LG to exit EV charger business amid weak demand, price pressure
The decision is part of a strategic realignment aimed at strengthening the company's focus on its heating, ventilation and air conditioning business, a key growth driver under its eco solutions division.
"Due to structural shifts in the business environment, including a protracted demand slowdown — referred to as the 'chasm' — and intensifying price competition, we have decided to wind down the EV charger business," said an LG Electronics official.
HiEV Charger, LG's wholly owned subsidiary responsible for the manufacturing of EV charging equipment, will begin liquidation procedures. LG said all employees involved in the EV charging business will be reassigned to other divisions within the company.
Despite winding down the business, LG said it will continue to provide maintenance and support services to existing clients without disruption.
LG had initially entered the EV charging market with high expectations, aiming to make it a key pillar of its business-to-business portfolio.
After starting preliminary research and development in 2018, the company acquired HiEV Charger, formerly AppleMango, in 2022 and launched charging infrastructure at E-mart stores and other domestic locations.
Chief Executive Officer Cho Joo-wan previously identified EV charging as one of LG's future growth engines, outlining a bold vision in 2023 to grow the segment into a trillion-won business by 2030 as part of LG's 100 trillion won ($70 billion) revenue goal.

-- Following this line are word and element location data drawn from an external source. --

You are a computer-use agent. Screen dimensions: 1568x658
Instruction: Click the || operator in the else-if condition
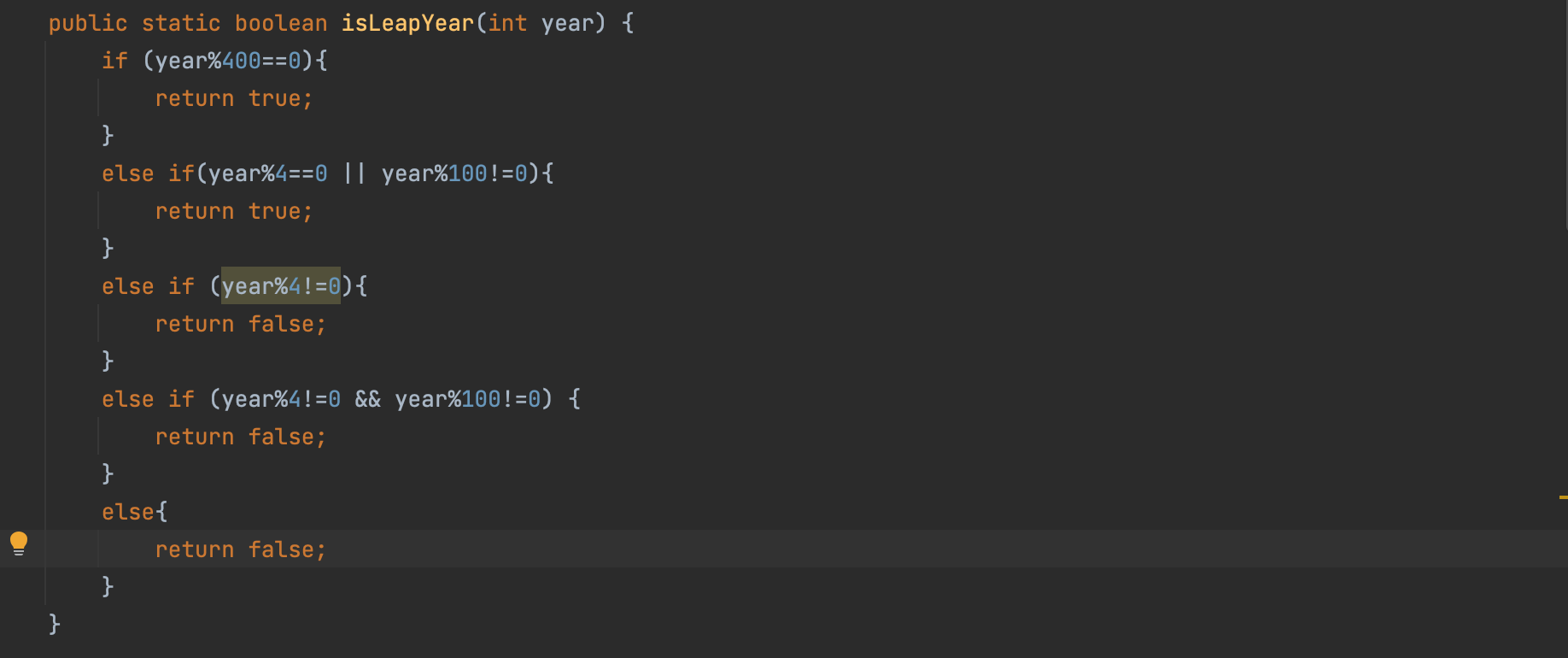tap(354, 173)
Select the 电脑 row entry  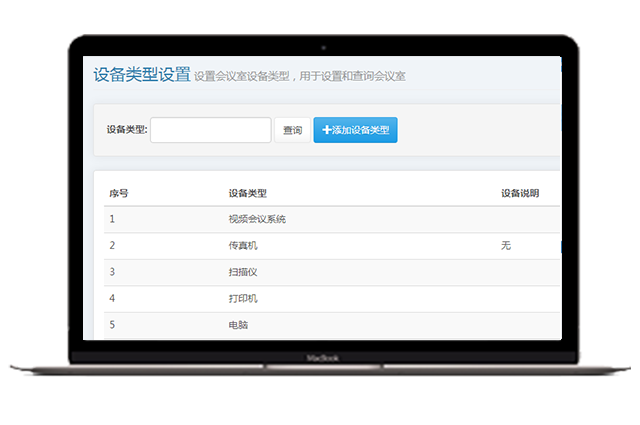(x=239, y=325)
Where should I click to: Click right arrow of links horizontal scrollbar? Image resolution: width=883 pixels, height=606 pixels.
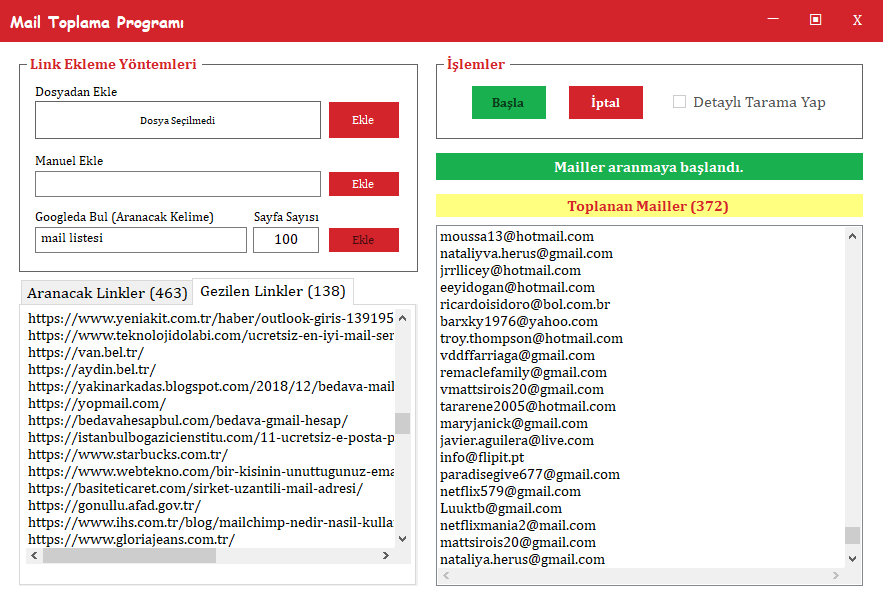point(389,556)
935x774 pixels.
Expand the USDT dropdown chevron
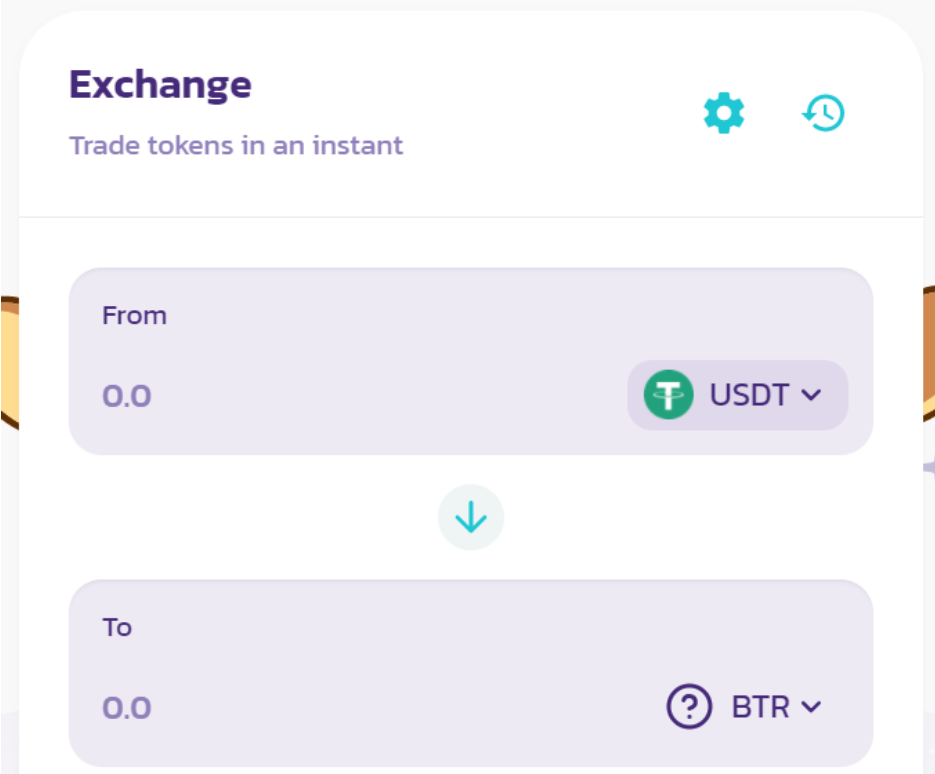coord(811,395)
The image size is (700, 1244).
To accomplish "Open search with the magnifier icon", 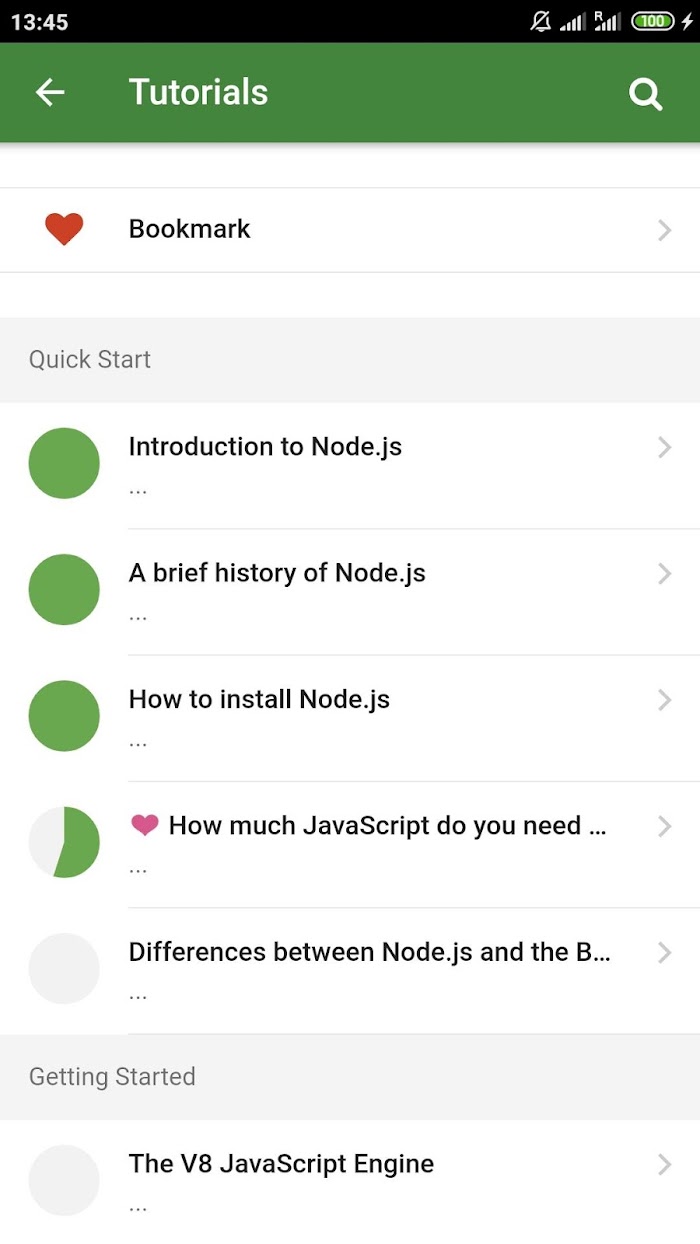I will click(645, 94).
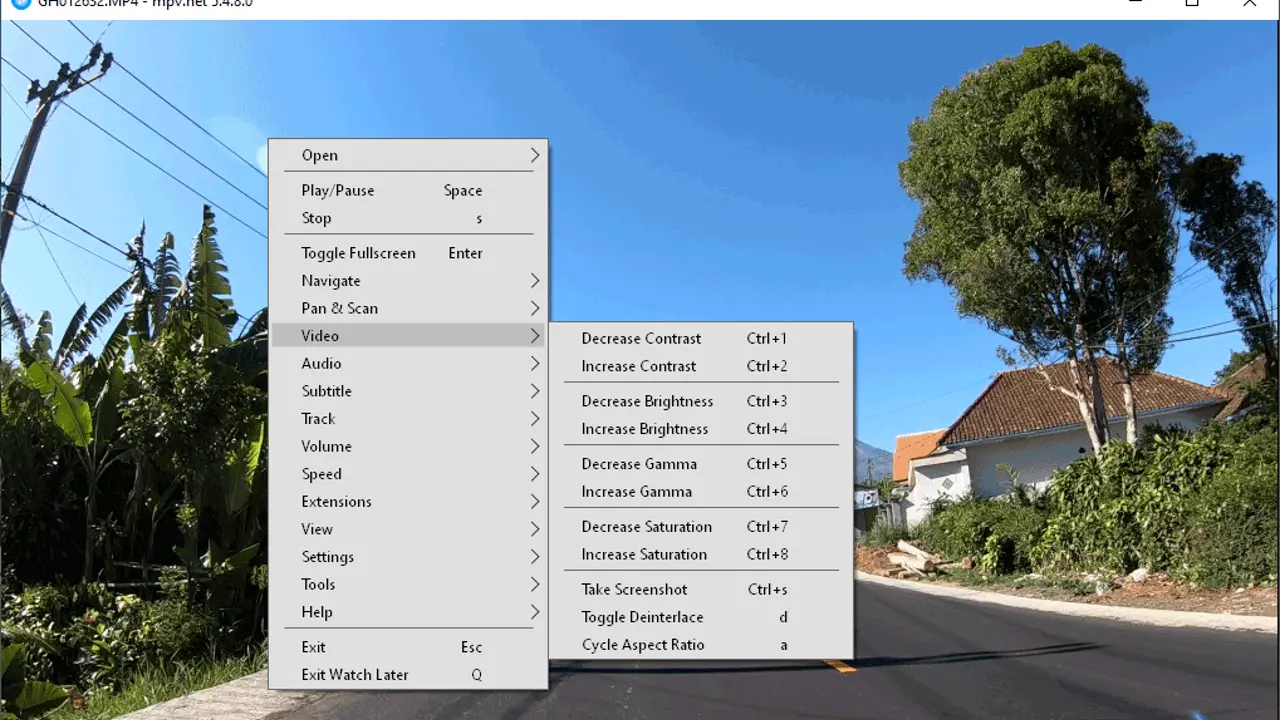Open the Subtitle submenu
The image size is (1280, 720).
(326, 391)
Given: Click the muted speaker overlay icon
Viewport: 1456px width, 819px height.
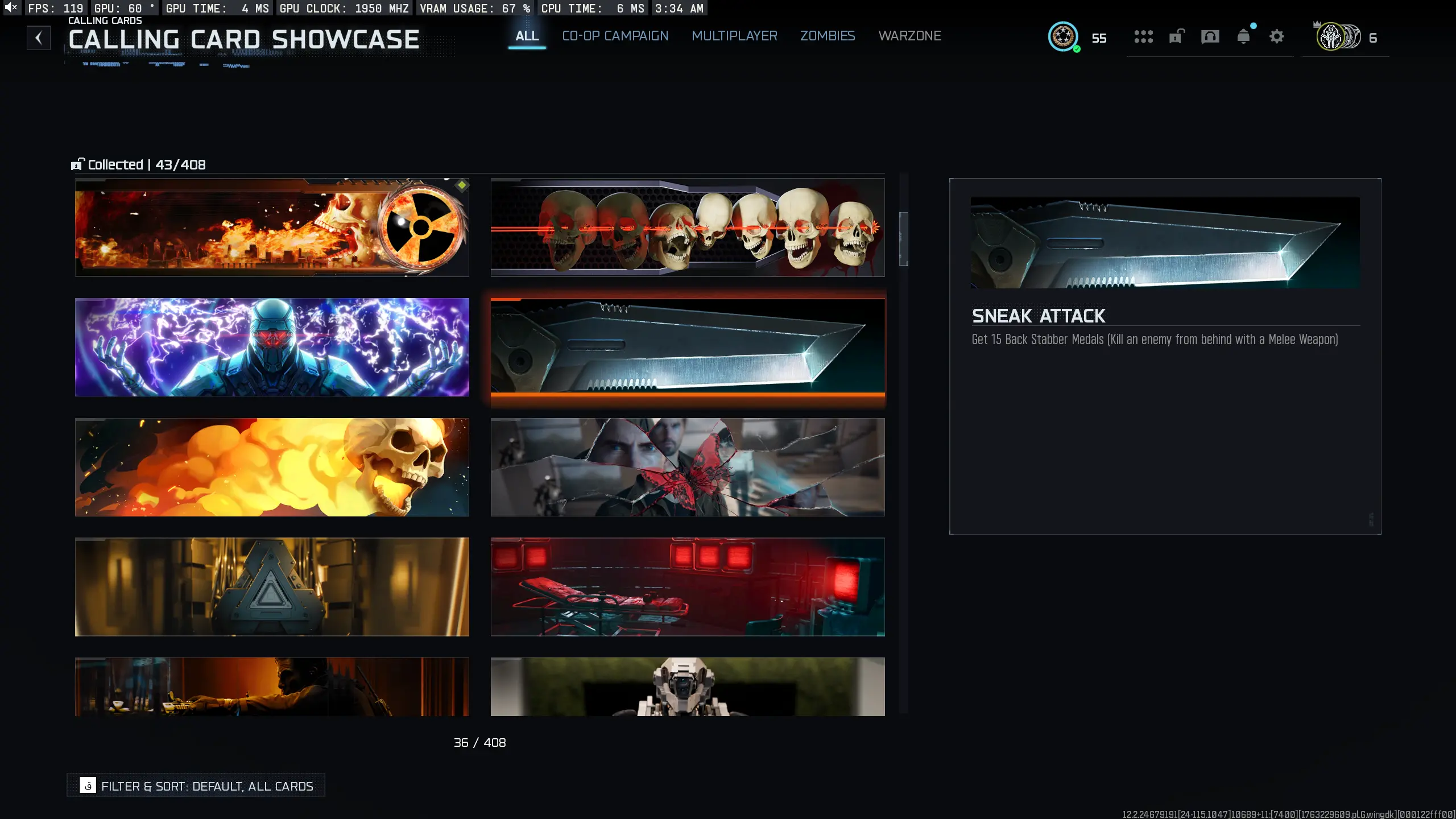Looking at the screenshot, I should pyautogui.click(x=11, y=7).
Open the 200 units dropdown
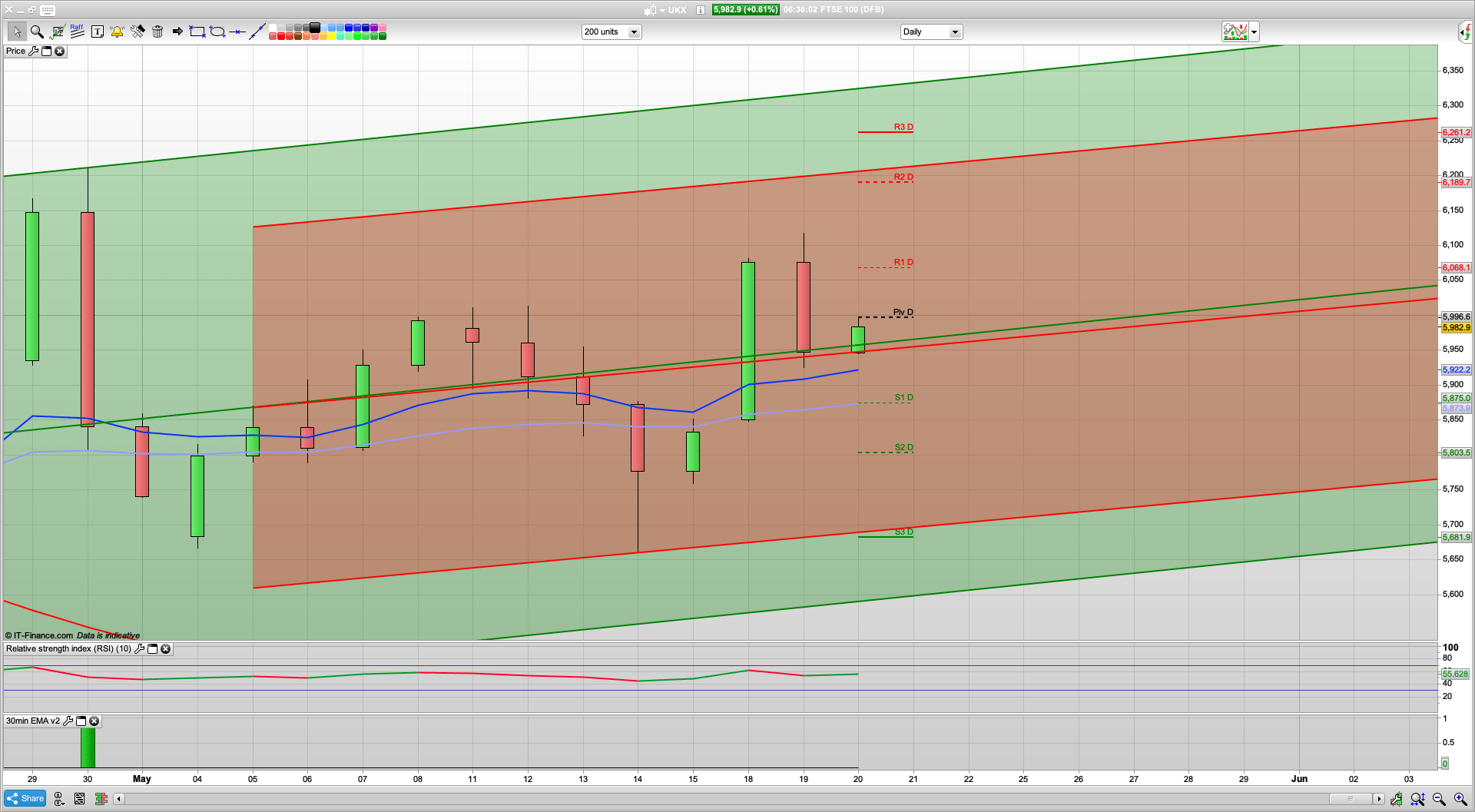The height and width of the screenshot is (812, 1475). click(x=634, y=32)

At the beginning of last year, LG established a charger production base in Texas. The company partnered with ChargePoint, the No. 1 EV charging service provider in North America, in June, and has been operating six types of slow and fast EV chargers in both the domestic and North American markets.
LG had also set a goal of securing an 8 percent share of the US fast charger market by 2030, aiming to become a global top-tier company.
However, HiEV Charger marked two consecutive years of large deficits. It posted 10.6 billion won in revenue and an operating loss of 7.2 billion won last year. In 2023, the company posted 5.9 billion won in revenue with an operating loss of 7 billion won.